Apostas e palpites



Enquanto a Europa enfrenta novas e sérias denúncias de manipulação de resultados e apostas legais e ilegais, queria dar meu pitaco sobre a Eurocopa, um dos torneios de futebol mais empolgantes que existem.

Mundial na Europa é sensacional pelo clima das torcidas, pela mobilidade dos torcedores, pela festa dentro e  fora dos estádios, pelos cânticos das torcidas e pelas rivalidades, desde que sadias. Com a Copa fora do Velho Continente desde 2006, a Eurocopa ganha ainda mais importância mesmo em época de crise. E põe crise nisso… Seja a do euro, seja a do mundo das apostas que tanto mal causa ao futebol, tirando sua credibilidade e preocupando o presidente da Uefa, Michel Platini, que tem no seu combate uma de suas principais bandeiras.

Mas como palpitar não faz mal algum _no máximo queima a língua de quem o faz_, se me perguntarem hoje quem ganha o torneio diria que a Holanda. A maioria, pelo que me consta, está com Espanha ou Alemanha, mas eu coloco fé mesmo nos holandeses.

Antes do último Mundial, na África do Sul, foi a mesma coisa. Achava que a Holanda seria a campeã. Quase acertei. Chegou à final, não jogou bem e sucumbiu para os espanhóis, que ficaram com o título. Quem acertou o vencedor foi a LCA, uma das principais consultorias econômicas do Brasil, que analisou os dados de todas as seleções, cálculo pra cá, cálculo pra lá, não sei como concluíram que a Espanha era a favorita. E ela de fato venceu.
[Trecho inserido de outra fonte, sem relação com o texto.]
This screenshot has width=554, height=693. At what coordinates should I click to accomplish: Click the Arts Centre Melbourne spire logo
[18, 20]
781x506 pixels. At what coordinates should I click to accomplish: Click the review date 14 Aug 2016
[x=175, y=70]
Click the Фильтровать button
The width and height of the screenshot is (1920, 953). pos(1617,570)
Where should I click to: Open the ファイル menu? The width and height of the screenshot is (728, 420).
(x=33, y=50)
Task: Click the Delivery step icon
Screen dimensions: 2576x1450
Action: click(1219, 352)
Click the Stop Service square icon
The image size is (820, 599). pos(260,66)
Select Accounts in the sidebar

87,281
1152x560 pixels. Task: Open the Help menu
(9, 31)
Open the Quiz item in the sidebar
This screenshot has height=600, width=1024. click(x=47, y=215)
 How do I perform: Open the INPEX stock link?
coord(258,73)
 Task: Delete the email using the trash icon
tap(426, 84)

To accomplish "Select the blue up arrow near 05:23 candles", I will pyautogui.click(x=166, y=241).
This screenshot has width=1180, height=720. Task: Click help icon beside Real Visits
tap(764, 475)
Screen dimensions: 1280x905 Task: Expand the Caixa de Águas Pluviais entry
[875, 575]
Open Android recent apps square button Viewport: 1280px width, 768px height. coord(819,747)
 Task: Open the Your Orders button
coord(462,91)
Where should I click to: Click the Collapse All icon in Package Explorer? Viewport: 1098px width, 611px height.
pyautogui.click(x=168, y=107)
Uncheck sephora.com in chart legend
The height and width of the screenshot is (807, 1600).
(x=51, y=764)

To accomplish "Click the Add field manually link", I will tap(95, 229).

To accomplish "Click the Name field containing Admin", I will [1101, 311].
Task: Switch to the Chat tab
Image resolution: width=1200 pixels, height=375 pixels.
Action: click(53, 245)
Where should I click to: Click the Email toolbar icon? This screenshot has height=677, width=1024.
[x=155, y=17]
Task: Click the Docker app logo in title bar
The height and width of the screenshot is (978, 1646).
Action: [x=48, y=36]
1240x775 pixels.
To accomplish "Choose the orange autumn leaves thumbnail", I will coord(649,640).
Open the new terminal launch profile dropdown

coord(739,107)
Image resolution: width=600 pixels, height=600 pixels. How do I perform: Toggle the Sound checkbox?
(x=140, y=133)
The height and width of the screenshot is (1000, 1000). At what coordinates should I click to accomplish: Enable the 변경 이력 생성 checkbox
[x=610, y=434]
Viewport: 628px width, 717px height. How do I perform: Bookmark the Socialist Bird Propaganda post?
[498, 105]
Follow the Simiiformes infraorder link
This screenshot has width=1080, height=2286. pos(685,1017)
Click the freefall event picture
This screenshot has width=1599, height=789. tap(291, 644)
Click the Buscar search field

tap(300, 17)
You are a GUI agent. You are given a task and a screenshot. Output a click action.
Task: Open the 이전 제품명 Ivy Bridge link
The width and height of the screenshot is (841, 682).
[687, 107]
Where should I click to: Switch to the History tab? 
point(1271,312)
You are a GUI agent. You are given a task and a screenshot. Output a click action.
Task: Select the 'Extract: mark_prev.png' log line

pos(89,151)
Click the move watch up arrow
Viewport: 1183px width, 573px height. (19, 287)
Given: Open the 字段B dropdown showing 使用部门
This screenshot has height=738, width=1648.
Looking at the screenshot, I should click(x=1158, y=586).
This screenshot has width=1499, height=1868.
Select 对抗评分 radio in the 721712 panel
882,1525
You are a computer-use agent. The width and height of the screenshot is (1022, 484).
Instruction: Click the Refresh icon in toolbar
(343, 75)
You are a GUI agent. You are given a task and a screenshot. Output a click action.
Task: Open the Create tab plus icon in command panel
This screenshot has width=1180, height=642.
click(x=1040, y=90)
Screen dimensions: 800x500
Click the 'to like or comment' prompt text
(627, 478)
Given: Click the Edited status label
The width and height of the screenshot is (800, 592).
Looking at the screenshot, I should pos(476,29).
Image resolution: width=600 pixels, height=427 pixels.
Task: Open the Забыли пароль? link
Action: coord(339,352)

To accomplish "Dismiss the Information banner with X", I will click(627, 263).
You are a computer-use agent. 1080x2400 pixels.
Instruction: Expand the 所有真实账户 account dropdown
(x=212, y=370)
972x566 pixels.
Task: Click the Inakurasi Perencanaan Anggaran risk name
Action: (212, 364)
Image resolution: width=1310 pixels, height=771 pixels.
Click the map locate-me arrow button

Sem cálculo nenhum, volto a ficar com a Holanda. Mas torcer mesmo torço pela Dinamarca, o primeiro país europeu que conheci, ainda garoto, e onde tenho amigos de infância com os quais mantenho contato até hoje. Sem falar que quando estou no país adoro ver os jogos do Brondby, famoso time de Copenhagen. Mas depois da derrota para o Brasil perdi a esperança nos dinamarqueses… O que não quer dizer que vá desistir de torcer por eles na Euro. Ainda mais porque recentemente foi convocado o goleiro Kasper Schmeichel, filho de Peter Schmeichel, um sujeito muito gente fina, que fez história no gol da seleção e que pude entrevistar em 1998, durante a Copa da França.

Além de um baita goleiro, Schmeichel, o pai, é fã de música clássica e toca piano até que muito bem.